次期台北市長選の有力候補として名が挙がる沈氏は、かねてより上海との「双城フォーラム」の必要性に疑問を呈しており、台北が国際都市として東京やニューヨーク、パリなどと連携する「無限城フォーラム」の構想を語っていた。蔣市長はこれに対し、既存の台北国際都市フォーラムの枠組みを活用するよう呼びかけた形だ。

沈氏は、同日に開催された民進党台北市党部のイベント後の取材で、「フォーラムの重要性は私自身が参加できるかどうかではなく、いかに市民を巻き込み、地域社会と連携して継続的な成果を出せるかにある」と強調。特定の首長のみが主導する形式ではなく、市民が主役となる交流の重要性を説いた。

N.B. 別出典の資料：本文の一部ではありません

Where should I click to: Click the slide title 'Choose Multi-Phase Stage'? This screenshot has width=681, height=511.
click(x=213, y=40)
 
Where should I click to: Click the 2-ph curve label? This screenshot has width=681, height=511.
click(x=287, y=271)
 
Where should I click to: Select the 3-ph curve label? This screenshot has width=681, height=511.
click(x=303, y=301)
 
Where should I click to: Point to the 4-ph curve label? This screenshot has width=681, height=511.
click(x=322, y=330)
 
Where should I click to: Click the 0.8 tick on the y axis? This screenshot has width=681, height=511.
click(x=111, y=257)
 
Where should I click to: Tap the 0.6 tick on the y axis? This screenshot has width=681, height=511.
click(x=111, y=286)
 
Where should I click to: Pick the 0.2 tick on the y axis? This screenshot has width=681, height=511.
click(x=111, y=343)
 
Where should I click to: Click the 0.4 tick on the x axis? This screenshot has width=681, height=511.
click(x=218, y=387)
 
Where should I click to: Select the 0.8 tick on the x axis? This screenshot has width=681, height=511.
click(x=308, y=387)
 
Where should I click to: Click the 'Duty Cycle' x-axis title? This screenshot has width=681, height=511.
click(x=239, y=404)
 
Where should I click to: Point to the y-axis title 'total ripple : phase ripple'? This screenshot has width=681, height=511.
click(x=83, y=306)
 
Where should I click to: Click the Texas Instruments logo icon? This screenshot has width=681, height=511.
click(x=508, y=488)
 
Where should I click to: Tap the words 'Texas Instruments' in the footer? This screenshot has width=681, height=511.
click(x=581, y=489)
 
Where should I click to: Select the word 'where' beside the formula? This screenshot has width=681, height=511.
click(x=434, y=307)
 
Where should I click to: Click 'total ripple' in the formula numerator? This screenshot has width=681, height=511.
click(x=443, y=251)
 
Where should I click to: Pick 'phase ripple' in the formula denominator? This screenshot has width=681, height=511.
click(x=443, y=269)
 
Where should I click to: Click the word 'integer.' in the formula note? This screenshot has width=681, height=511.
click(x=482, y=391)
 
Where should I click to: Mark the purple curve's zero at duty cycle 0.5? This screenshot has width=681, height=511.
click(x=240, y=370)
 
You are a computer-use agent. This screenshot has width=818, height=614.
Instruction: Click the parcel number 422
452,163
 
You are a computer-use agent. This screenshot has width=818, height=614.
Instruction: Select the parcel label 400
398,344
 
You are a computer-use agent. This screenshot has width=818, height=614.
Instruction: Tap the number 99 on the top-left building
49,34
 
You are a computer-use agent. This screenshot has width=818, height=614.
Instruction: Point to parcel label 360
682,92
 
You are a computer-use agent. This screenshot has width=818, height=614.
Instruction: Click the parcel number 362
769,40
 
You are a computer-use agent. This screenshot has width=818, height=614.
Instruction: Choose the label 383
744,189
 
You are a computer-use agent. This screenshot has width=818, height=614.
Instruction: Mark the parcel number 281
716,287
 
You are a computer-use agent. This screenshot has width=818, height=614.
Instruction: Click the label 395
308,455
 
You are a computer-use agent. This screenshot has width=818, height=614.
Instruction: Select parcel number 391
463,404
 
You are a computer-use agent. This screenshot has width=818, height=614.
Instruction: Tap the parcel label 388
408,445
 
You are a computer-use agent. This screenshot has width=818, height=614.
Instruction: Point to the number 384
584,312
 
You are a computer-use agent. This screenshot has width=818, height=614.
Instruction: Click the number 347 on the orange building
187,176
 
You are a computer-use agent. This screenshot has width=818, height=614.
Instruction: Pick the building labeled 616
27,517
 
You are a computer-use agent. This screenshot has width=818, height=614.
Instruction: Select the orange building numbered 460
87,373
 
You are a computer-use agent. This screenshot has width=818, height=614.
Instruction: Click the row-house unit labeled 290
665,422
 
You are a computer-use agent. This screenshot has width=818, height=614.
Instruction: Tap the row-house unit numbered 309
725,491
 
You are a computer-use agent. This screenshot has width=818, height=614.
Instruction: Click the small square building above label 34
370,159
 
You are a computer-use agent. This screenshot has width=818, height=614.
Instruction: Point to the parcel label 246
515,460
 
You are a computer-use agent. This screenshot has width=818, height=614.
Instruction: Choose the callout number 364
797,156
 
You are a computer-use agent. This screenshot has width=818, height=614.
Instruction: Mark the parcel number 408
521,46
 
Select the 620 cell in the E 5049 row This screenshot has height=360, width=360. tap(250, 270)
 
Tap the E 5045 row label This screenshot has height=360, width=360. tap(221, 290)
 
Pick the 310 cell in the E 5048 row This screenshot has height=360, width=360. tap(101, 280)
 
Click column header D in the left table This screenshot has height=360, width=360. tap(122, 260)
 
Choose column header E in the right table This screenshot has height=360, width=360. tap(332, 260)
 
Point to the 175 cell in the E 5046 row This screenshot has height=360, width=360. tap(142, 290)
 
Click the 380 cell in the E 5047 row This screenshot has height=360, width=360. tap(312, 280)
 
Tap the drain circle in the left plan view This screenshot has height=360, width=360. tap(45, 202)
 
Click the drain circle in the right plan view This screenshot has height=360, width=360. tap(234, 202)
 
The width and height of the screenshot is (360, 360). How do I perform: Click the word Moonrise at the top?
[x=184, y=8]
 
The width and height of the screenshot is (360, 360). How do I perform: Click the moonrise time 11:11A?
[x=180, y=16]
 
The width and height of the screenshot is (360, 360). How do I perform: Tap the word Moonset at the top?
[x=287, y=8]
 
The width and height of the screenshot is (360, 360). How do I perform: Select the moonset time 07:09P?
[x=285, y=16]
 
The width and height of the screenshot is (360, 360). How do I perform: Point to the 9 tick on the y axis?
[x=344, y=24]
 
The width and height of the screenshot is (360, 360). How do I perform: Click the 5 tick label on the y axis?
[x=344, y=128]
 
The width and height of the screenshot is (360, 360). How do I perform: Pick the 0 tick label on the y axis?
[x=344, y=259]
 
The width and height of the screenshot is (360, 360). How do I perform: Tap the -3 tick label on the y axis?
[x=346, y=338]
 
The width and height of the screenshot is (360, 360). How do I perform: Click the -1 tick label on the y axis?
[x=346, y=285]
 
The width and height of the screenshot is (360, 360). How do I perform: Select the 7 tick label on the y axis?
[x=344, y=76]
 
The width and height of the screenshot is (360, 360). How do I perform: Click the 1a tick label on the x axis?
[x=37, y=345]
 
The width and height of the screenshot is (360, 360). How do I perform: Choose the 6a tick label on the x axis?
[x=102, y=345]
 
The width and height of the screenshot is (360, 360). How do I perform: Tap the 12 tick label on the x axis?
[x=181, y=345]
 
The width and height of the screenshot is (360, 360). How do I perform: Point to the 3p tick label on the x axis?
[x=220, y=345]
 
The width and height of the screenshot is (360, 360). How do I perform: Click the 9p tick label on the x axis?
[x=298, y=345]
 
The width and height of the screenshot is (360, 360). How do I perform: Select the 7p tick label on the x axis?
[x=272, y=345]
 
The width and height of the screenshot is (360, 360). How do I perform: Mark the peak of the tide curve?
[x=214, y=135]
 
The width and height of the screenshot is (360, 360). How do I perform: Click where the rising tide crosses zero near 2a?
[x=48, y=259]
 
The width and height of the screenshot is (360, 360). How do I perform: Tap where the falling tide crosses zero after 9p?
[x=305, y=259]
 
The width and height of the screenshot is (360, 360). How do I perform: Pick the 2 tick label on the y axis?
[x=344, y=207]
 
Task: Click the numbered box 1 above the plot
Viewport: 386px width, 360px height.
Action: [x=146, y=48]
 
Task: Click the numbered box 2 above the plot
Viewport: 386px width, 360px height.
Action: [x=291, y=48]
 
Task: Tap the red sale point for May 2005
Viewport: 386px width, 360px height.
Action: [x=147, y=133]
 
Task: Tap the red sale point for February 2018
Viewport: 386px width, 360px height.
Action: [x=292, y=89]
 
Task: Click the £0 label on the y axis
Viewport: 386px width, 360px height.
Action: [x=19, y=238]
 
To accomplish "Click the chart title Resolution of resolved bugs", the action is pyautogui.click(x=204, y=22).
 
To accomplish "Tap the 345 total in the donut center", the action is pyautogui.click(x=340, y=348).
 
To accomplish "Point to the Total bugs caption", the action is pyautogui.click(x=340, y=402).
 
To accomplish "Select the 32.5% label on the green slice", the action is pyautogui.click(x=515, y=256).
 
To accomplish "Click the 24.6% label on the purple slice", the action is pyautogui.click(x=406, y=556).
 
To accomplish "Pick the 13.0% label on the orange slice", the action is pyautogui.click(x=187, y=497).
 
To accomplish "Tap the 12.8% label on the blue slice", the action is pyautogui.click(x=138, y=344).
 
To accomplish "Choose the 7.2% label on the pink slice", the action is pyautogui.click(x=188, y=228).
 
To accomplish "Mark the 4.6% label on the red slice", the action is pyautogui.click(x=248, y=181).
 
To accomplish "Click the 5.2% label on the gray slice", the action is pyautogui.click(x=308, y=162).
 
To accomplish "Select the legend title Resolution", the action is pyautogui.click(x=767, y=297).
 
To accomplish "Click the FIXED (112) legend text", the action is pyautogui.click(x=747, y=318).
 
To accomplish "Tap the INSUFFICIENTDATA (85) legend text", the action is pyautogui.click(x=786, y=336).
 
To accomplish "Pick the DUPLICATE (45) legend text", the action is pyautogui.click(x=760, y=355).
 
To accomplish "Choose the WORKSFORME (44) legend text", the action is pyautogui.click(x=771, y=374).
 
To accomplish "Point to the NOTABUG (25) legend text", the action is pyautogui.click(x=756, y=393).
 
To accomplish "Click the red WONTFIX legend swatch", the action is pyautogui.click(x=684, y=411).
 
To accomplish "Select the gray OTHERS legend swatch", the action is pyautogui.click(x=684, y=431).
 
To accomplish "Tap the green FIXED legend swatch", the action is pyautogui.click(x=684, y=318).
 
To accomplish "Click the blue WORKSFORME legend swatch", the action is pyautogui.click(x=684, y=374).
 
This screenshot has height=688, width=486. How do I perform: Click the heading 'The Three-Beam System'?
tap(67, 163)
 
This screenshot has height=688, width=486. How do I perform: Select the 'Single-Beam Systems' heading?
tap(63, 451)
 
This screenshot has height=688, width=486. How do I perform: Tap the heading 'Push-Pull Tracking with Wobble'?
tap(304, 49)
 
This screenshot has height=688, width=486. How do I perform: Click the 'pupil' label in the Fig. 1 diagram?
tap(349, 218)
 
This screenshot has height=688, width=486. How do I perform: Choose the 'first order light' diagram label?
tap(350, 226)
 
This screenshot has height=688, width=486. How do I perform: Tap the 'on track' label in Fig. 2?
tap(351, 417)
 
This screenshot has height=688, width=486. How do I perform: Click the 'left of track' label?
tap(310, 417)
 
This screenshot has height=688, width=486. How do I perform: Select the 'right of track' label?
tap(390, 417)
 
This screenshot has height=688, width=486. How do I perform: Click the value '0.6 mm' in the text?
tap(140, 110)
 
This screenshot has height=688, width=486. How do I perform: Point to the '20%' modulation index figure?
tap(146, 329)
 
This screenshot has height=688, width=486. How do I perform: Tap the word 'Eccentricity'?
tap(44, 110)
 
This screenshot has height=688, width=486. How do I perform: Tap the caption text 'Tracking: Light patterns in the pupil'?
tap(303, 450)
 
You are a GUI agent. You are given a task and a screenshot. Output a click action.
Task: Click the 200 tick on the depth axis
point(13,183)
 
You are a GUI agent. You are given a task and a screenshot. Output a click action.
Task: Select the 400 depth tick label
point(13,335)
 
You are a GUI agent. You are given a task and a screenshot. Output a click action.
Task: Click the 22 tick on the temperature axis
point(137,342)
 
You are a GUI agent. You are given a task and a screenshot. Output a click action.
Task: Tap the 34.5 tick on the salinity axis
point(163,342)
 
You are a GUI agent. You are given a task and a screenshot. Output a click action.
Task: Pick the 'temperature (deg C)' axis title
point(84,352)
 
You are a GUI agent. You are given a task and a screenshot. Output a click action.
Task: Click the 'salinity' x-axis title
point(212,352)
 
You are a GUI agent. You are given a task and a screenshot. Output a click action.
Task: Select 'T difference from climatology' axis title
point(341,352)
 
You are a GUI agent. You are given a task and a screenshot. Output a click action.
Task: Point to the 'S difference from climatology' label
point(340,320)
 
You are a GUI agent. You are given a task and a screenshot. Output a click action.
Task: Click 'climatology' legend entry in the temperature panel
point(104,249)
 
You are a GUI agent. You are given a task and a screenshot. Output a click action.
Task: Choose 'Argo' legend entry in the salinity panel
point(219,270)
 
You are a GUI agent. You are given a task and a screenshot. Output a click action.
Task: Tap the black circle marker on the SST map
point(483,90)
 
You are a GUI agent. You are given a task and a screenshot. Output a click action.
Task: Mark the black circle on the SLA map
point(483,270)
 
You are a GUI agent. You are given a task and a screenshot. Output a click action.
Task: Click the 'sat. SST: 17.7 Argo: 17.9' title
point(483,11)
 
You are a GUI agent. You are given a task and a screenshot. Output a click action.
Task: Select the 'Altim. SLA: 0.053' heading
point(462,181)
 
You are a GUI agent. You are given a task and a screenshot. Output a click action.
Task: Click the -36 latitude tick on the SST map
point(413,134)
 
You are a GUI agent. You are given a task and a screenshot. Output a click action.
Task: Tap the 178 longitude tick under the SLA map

また、長年継続されている「双城フォーラム」についても、相手方政府の信頼性や市民の関心の低下に言及し、資源をより有意義な課題に配分すべきだと主張した。同氏は、台北市長選に関する党内の公認候補決定は党中央に委ねるとしつつも、市議会議員らと連携し、台北のために全力を尽くすと語った。

なお、同席した呉沛憶議員は、党内の結束を強調し「台北チームとして若さと活力を武器に、素晴らしい選挙戦を展開する」と決意を述べた。沈氏も、目標を一つにする中で派閥の垣根は存在せず、完全な団結を約束した。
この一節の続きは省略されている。